Carolyn R. Bertozzi, the Anne T. and Robert M. Bass Professor in the School of Humanities and Sciences and Professor of Chemistry at Stanford University, and the Baker Family Director at Stanford ChEM-H, has been awarded the 2022 Lifetime Mentor Award from the American Association for the Advancement of Science (AAAS).
Like the Mentor Award, the AAAS Lifetime Mentor Award honors university faculty and administrators with distinguished records of mentoring and leadership to increase the amount of underrepresented minority students, women, and first-generation students who complete a PhD in a STEM field. This award, however, is directed toward individuals whose mentoring success spans more than 25 years.
Bertozzi is a world-renowned chemist known for launching the field of bioorthogonal chemistry, but equally significant are her contributions to mentorship and diversity in chemistry and chemical biology. In her 25-year career – which includes 20 years at UC Berkeley before joining Stanford in 2015 – she has mentored over 270 postdocs, graduate students, and undergraduate researchers. These mentees included 52 women and underrepresented students who completed their PhDs in her group or went on to complete PhDs at other prestigious universities.
“I am humbled and honored to received this award, especially as a major career goal of mine has been to continuously improve as a mentor and help mold the next generation of scientists aiming to improve human health,” Bertozzi told AAAS. “I consider it a great privilege to be in a position to mentor brilliant and motivated young scientists, help launch their careers, and contribute to diversification of the scientific workforce.”
After moving to Stanford, Bertozzi founded and directed the Stanford ChEM-H Chemistry/Biology Interface Graduate Training Program. In short order, she has grown this program to more than 90 graduate trainees. The 26 students in the two most recent cohorts included 13 underrepresented minority students, 3 students with disabilities, and 16 women.
Bertozzi is now also extending her efforts to the pre-PhD pipeline. She recently announced the launch of the ChEM-H/IMA Postbaccalaureate Program in Target Discovery, a new postbaccalaureate program that aims to prepare recent college graduates from diverse and historically underserved backgrounds to apply for PhD programs in the sciences.

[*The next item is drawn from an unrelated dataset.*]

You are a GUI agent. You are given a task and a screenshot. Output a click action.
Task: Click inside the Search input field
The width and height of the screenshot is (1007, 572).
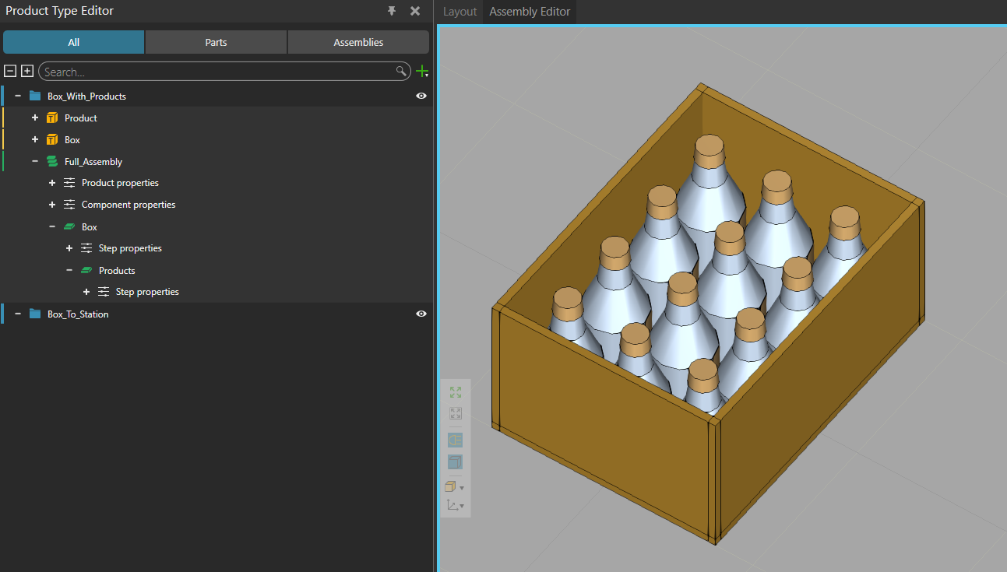218,72
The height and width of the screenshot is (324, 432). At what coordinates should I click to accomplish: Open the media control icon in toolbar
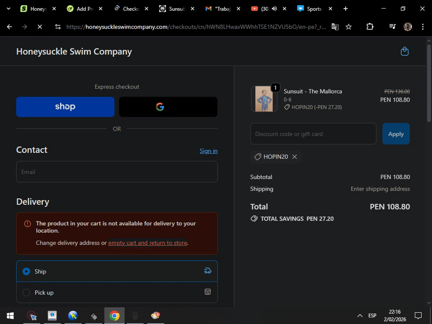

In the male-dominated field of chemistry, Bertozzi’s presence as a female, LGBTQ+ leader stands out. On social media, her willingness to speak on her personal experiences as an outsider in the field of chemistry allows her to connect with a broad range of students and aspiring chemists.
Students laud her accessibility and humility as well her commitment to their advancement well beyond their time in the lab. Bertozzi’s commitment to mentorship also includes her faculty colleagues. Diversifying academia and recruiting and retaining top talent are a priority for Bertozzi. In the last five years, she played a key role in the recruitment of, among others, Laura Dassama as an Assistant Professor of Chemistry and Christopher Barnes as an Assistant Professor of Biology – both of whom serve as Institute Scholars at Stanford ChEM-H. These two African American scientists not only bring technical expertise and vision, but also carry on a legacy of strong mentoring for young and underrepresented scientists.